Friday, July 4, 2008

Cross currents on speculation

So, I was never completely convinced by the argument many propose as a way to justify the fundamental nature of $140 per barrel oil -- namely, the purely financial nature of the futures market and the lack of inventories. Lots of people have made this argument, which does make sense, and is essential to consider. I do think that a lot of people don't follow up very thoroughly on the argument however. It's one thing to observe that the index funds are buying futures and not storing physical oil, and it's another to jump to the conclusion that the futures market has no impact on the spot market and hence there can be no speculation. The link between the two markets is indirect, but real, and can come from hidden inventories (kept in the ground), or from intertemporal calculations by refiners, or from fuel subsidies and very inelastic demand curves, or, as this post suggests, from the mechanics of the way contracts are priced.
Most crude oil is traded based on long-term contracts, and the prices in those contracts are set by a system known as "formula pricing". In this system, the price of delivered crude is set by adding a premium to, or subtracting a discount from, certain benchmark or marker crudes, namely: West Texas Intermediate (WTI), Brent and Dubai-Oman. Generally, WTI is used as the benchmark for oil sold to North America, Brent for oil sold to Europe and Africa, and Dubai-Oman for Gulf crude sold in the Asia-Pacific market (Source1, Source2).
"JD then provides a description of how the spot market became increasingly subject to manipulation, which led oil exporters to turn to the futures market, which was more liquid and hence less subject to games-playing, as the basis for contract pricing. JD cites a paper by Bassam Fattouh of the Oxford Institute for Energy Studies:"
[T]he futures market has grown to become not only a market that allows producers and refiners to hedge their risks and speculators to take positions, but is also at the heart of the current oil-pricing regime. Thus, instead of using dated Brent as the basis of pricing crude exports to Europe, several major oil-producing countries such as Saudi Arabia, Kuwait and Iran rely on the IPE Brent Weighted Average (BWAVE).11...

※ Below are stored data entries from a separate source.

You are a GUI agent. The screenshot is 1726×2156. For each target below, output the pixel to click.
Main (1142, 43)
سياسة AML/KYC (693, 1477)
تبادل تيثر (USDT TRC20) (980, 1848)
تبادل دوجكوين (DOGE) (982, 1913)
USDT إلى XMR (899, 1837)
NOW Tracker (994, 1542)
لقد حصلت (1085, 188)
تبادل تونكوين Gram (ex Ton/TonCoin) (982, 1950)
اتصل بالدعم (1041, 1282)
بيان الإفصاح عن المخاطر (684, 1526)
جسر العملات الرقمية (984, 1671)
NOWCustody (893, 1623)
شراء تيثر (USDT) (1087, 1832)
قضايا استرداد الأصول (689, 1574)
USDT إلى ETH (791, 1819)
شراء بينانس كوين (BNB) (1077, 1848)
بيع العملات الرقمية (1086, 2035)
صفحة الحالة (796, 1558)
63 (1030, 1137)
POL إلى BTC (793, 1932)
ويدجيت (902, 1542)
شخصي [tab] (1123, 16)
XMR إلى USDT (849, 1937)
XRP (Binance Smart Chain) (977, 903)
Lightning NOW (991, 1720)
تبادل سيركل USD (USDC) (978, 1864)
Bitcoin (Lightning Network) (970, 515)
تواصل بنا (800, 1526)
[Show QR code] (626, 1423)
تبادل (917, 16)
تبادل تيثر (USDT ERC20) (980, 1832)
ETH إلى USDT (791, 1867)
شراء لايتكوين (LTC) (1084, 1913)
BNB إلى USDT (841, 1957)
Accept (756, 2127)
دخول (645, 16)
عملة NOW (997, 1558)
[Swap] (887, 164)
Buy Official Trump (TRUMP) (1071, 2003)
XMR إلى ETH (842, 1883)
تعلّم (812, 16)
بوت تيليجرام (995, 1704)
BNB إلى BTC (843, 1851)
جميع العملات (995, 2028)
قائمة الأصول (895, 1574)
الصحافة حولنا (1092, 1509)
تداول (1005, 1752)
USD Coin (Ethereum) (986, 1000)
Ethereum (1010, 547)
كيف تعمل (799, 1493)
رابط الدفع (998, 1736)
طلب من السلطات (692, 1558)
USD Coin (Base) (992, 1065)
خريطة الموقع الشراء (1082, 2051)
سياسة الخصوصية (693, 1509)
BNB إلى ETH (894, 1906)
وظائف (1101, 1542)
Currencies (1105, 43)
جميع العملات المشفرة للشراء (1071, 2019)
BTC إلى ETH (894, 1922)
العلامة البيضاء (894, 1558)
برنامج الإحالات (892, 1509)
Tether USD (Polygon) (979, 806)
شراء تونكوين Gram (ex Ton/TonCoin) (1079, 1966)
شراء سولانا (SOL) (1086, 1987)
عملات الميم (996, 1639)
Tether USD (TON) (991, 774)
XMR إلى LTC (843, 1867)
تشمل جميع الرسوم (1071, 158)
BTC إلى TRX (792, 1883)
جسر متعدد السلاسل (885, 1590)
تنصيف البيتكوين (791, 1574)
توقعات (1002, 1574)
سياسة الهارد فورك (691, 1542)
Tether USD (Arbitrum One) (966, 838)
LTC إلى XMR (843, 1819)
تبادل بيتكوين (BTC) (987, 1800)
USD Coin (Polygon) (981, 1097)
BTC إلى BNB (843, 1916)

[11] The BWAVE is the weighted average of all futures price quotations that arise for a given contract of the futures exchange (IPE) during a trading day. The weights are the shares of the relevant volume of transactions on that day. Specifically, this change places the futures market, which is a market for financial contracts, at the heart of the current pricing system.
This is not to argue along with so many politicians that "it's all speculation". At this point I've formulated what I think is a reasonable view on this stuff -- the price increases from 2001-mid 2007 were by and large fundamentally based, despite the gradual shifting of money into futures indexes. When the credit crisis started and real interest rates went negative, speculation started to become an important factor, and occurred through a variety of channels, not all of which would actually fit the definition of speculation most people have (it's actually a damned slippery term when you try to apply it to a cyclical market like commodities). So oil and other commodities are in a bubble, if by this you mean that they may suffer sharp declines -- but they are not going to mean revert to their 2001 price, and there really is a fundamental supply and demand problem that needs to get solved one way or another (historically its been solved by a combination of recession/depression and supply growth/conservation). Right now things are just overshooting, and the greatest danger is in taking the easy road out by scapegoating the evil speculators and ignoring why the speculation got started in the first place.